› DE NOTRE CORRESPONDANTE
LES OBÉDIENCES maçonniques ont été auditionnées pour la préparation de la loi Leonetti sur la fin de vie ainsi que pour la révision de la loi de bioéthique de 2011. Sur ces deux problématiques, thèmes du colloque lillois, les francs-maçons ont rappelé leur priorité donnée à la condition humaine. « Les progrès de la science peuvent susciter des résistances liées à la peur. Mais avoir peur du progrès risque d’amener les personnes à s’arrêter sur la route, analyse Denise Oberlin, maîtresse de la grande Loge Féminine de France. Il faut cependant réfléchir à tous les bouleversements qui découlent des nouvelles techniques issues de la recherche médicale. Le progrès de plus en plus rapide et médiatisé tend à rétrécir le temps de la réflexion ... D’où l’importance de l’éthique qui amène les hommes à constamment s’interroger. » Un constat s’impose : le questionnement éthique est tributaire de l’avancée de chaque société, et les limites imposées par l’une ne seront pas celles du pays voisin. « En matière de dons d’organes, par exemple, la France n’est pas prête à accepter des prélèvements sur un patient mort par arrêt du cœur après arrêt des thérapeutiques, alors que cela se pratique dans d’autres pays, souligne Philippe Wolf, président du département universitaire et hospitalier d’éthique à Strasbourg. De même pour le don de rein, la France ne compte que 10 % de donneurs vivants contre 50 % dans les pays scandinaves, tant elle a érigé de freins éthiques. Aux États-Unis, le don d’organes est considéré comme un geste de "bon samaritain" et donc beaucoup pus encouragé. » Autant d’exemples qui soulignent la relativité de la notion d’éthique, en fonction de l’environnement sociétal.
Recherche de compromis.
Invité comme grand témoin, Jean-Pierre Denis, directeur de la rédaction de La Vie, constate que la France est constamment à la recherche de compromis sociaux. « Pour la recherche sur l’embryon, par exemple, deux conceptions s’opposent : l’une en faveur d’une interdiction totale, l’autre pour une autorisation totale. Entre les deux se positionnent les partisans d’une autorisation encadrée, et les partisans d’une interdiction avec dérogations, deux positions sensiblement les mêmes. Ce qui est en jeu, c’est la symbolique. La question qui se pose est : veut-on maintenir ou non des interdictions symboliques ? Les opposants à toute régulation des pratiques invoquent les droits de l’individu. Mais l’individu a-t-il droit à tous les droits ? »

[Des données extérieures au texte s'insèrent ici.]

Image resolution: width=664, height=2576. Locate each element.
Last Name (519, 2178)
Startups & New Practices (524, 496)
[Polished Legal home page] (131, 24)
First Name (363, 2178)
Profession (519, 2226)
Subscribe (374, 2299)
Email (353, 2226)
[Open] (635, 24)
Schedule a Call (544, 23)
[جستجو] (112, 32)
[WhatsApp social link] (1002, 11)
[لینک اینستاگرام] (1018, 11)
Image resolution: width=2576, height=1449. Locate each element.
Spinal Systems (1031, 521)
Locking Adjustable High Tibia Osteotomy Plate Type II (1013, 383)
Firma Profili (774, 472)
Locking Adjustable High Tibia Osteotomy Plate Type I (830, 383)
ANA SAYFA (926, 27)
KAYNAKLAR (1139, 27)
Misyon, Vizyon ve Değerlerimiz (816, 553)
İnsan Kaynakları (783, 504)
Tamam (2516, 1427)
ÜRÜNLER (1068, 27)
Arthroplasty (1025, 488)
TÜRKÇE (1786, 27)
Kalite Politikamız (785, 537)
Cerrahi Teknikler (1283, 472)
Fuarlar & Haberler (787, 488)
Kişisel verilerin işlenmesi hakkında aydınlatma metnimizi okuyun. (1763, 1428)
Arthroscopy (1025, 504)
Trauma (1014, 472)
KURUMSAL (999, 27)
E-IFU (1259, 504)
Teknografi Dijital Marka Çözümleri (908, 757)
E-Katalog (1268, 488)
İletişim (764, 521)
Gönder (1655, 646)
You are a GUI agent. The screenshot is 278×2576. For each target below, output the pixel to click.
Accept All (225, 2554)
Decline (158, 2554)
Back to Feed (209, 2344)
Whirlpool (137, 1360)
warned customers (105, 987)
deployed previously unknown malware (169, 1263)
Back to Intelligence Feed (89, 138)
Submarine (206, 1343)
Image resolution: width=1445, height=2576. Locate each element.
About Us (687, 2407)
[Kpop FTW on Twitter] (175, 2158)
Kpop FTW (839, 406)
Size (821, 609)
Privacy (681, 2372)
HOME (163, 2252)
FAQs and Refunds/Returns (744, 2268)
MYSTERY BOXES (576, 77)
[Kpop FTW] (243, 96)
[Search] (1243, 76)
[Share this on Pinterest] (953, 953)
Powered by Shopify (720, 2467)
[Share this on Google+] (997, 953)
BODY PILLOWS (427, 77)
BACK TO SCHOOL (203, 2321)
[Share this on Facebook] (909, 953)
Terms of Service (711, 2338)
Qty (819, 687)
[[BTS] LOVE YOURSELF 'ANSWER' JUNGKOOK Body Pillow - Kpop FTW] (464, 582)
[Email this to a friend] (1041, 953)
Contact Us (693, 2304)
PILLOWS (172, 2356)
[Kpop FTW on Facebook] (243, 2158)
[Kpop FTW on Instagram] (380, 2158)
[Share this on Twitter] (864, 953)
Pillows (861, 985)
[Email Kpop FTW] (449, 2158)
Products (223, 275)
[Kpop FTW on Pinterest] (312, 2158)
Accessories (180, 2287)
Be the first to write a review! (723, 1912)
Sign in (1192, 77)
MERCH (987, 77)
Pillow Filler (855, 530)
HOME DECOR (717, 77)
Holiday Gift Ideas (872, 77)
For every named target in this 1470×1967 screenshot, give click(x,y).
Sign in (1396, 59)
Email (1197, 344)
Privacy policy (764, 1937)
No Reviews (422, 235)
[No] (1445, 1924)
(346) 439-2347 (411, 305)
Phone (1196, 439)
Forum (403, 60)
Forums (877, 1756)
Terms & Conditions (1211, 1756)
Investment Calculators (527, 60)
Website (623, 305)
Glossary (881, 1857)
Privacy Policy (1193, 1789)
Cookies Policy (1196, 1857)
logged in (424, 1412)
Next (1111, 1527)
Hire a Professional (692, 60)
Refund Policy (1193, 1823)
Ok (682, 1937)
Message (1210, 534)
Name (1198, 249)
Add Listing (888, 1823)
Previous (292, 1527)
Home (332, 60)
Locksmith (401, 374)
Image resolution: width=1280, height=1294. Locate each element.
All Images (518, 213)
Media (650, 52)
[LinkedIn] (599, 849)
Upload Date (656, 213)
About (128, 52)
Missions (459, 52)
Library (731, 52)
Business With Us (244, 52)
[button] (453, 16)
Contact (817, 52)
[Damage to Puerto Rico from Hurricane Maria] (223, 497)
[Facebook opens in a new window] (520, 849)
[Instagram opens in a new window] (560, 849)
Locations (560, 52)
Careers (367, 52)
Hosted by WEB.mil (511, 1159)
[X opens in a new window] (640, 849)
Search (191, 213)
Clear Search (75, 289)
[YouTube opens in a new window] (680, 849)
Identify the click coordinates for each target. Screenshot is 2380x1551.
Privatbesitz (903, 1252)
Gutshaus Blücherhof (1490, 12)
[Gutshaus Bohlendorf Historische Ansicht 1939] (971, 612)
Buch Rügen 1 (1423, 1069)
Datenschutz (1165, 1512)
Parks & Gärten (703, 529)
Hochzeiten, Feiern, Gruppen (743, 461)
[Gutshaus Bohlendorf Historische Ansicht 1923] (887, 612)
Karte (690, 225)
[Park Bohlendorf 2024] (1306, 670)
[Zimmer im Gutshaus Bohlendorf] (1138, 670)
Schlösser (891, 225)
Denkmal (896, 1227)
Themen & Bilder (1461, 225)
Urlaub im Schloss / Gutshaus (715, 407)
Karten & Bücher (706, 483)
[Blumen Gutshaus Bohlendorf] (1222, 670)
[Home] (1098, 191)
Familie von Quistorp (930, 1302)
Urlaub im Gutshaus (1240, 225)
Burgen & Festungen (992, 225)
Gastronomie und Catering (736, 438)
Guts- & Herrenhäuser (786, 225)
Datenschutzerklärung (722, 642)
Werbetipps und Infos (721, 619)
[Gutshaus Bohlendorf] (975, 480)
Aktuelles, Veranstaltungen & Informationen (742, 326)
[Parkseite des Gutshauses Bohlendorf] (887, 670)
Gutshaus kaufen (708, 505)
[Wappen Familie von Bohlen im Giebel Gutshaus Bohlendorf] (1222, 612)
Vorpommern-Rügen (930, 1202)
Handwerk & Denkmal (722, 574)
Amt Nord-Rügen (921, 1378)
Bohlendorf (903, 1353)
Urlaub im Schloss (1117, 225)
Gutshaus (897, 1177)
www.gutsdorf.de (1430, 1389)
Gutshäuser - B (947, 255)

Les chercheurs, eux, se disent demandeurs de régulation. « C’est un dommage aussi grave pour la science d’avoir un lobby conservateur que d’avoir des collègues qui font n’importe quoi et utilisent les progrès scientifiques pour faire des choses inutiles, assure Sébastien Duprat, chercheur à l’I-Stem, institut pour le traitement des cellules souches et l’étude des maladies monogéniques. Nous sommes partisans d’un encadrement, mais sans apporter trop de limites préjudiciables à la recherche appliquée. Pour les patients souffrant de maladies rares, le retard pris dans la recherche est très pénalisant. La société doit prendre en compte leur souffrance. » Entre la volonté d’éviter les dérives et la frilosité face au progrès scientifiques, la marge est ténue.